You must convey your intentions without words. You must show them what you are asking without them becoming alarmed and going up into the Sympathetic Nervous System. Once they escalate into "Fight or Flight" mode there is NO learning. The most effective way to teach your horse is through baby steps and then allowing the neurochemical process to happen by waiting. This takes much longer than most people assume. It is now known that a horse can take between 1 to 3 mins to completely process a thought. You can rush the process but it usually ends up taking longer because the horse must be shown the process over and over.
When teaching a new idea to your horse, how do you build on the previous thought? They have no words to let you know they got the information and can execute that information. So how do you convey your intentions and then let them know they are on the right track?
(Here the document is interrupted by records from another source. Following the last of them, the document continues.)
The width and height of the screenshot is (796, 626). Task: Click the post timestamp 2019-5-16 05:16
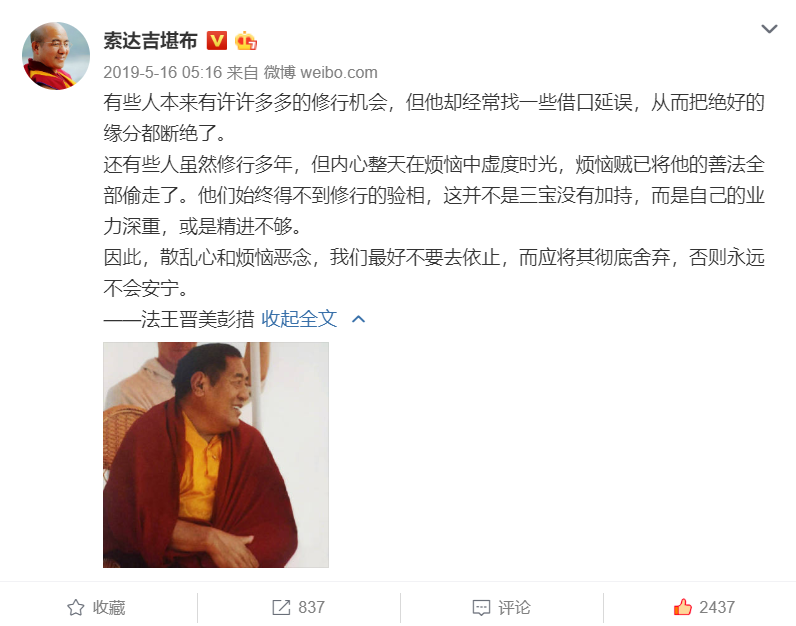tap(163, 73)
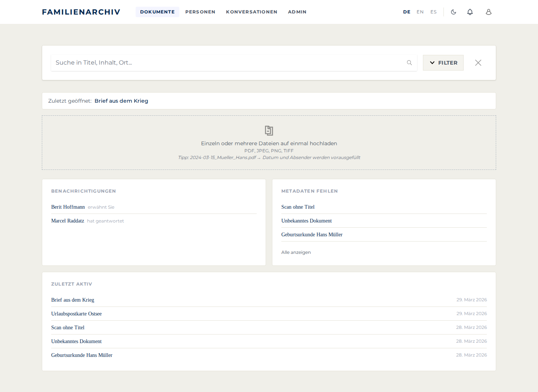The width and height of the screenshot is (538, 392).
Task: Go to Konversationen tab
Action: (252, 12)
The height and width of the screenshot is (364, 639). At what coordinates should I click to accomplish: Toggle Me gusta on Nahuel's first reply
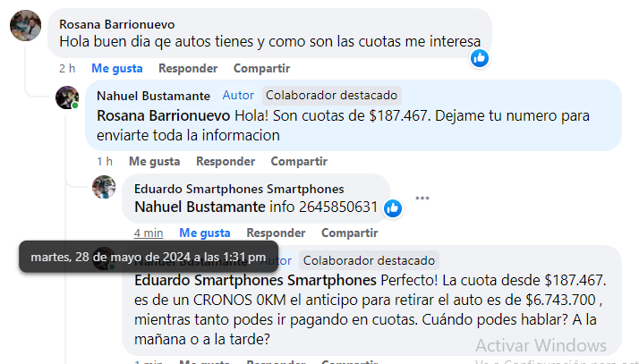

What you have in your mind can be completely different than their understanding of the request. If you keep asking for them to perform a certain task, and you up the pressure without the correct release, there is a good chance the horse will experience stress, will go up in their Sympathetic Nervous System and will not be able to learn anything. At this point, no amount of additional pressure will work.
When first introduced to a new cue or routine the release, and the timing of the release, is everything. The release is the “yes“ answer for them.
In reality, communication with a horse begins as soon as they become aware that you are nearby- WAY before you enter the paddock, enter the stall or put the halter on. When they first see, smell or hear you, the pressure is already there, so the first thing we need to do is make sure they feel us in the release position (homeostasis) first. Then we can begin.